Sixteen is Not Sixteen: Revisiting an Old Post about Teens, Sex, and Maturity
From 1999-2007, I served as a youth leader at All Saints Episcopal Church in Pasadena. In that capacity, I co-taught confirmation classes, and I helped run the Wednesday Night High School Group.
All my youth group “kids” are grown now; the oldest are pushing 40, the youngest, 28. I am still friends with many of them, who honor me by letting me be a witness to their lives. Several are now married, or parents. We are, in a very real sense, peers.
One wrote to me just the other day to ask if, as the father of a daughter on the cusp of adolescence, I still held my same views about teens and sex.
For reference, I wrote this on my old blog, way back in the dim mists of April, 2004:
Last night, we let the teens write questions, anonymously, on small slips of paper, and we put them in a box. (It was not in fact, a box — rather a large plastic tub that until recently had contained Red Vines.) The adults then picked questions out at random, and we did our best to answer them.
The first question I got: "What do you really think about us having sex at our age?"
I gulped, uttered a silent prayer for inspiration, and began to think aloud:
“Y’all, when I look at you, it isn't possible for me to see you as a group of generic teenagers. When I look at this room, I don't just see 15, 16, and 17 year-olds. I see people whose individual stories I know. Some of you I've known just a little while; some of you I've known since you were bratty little sixth-graders. When I look at you (pointing around the room), I see (names changed), Michael, not a sophomore boy. I see Brittani, not a senior girl; I see Janae and Brent and Alexa and Rick, not just four random kids sitting on a couch. And though you are all alike in so many countless ways, you're also fundamentally different people with different needs and different histories. The more I work with you, and the better I know your stories, the less I feel comfortable handing out a one-size-fits-all moral agenda with any confidence. In truth, while I think in general it is sometimes better to wait before taking on the enormous responsibilities and consequences of sex, I know full well that some of you are simply "readier" than others. I'm not going to name names, of course! But I can't help but see you as individuals with different desires and different levels of maturity and emotional preparedness. Bottom line: some of you probably are ready, and others of you are not, and the worst thing I could do would be to deny that difference.

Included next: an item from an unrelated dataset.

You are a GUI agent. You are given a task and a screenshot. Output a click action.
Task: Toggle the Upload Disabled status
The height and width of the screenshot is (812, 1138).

My old youth grouper — who is now, I note, the exact same age as Victoria — had been there that night 16 years ago, and had read that subsequent blogpost the next day, and had been, she said, deeply comforted by those words.
What she wanted to know, however, was whether these had been the musings of a childless man? Or would I say the same thing now, to Heloise and, in time, to David?
I wrote back with gratitude for my old friend’s memory. Yes, I said; I still believe this to be true. My daughter is not quite 12, and most certainly not ready. When she will be ready will depend on countless things, however, and I may not be privy to all of them. Her ‘ready’ will probably not be mine, in any case — but if Heloise does choose to confide in me for counsel, I hope to God I’m able to give her an answer rooted more in what I know of her than my own fears and experiences.
It’s good to be challenged by old friends, and it’s good to be ready to change one’s mind. For someone who has changed his mind about many things, it is something of a relief to realize that my old intuition about teens, sex, and individual differences remains unchanged.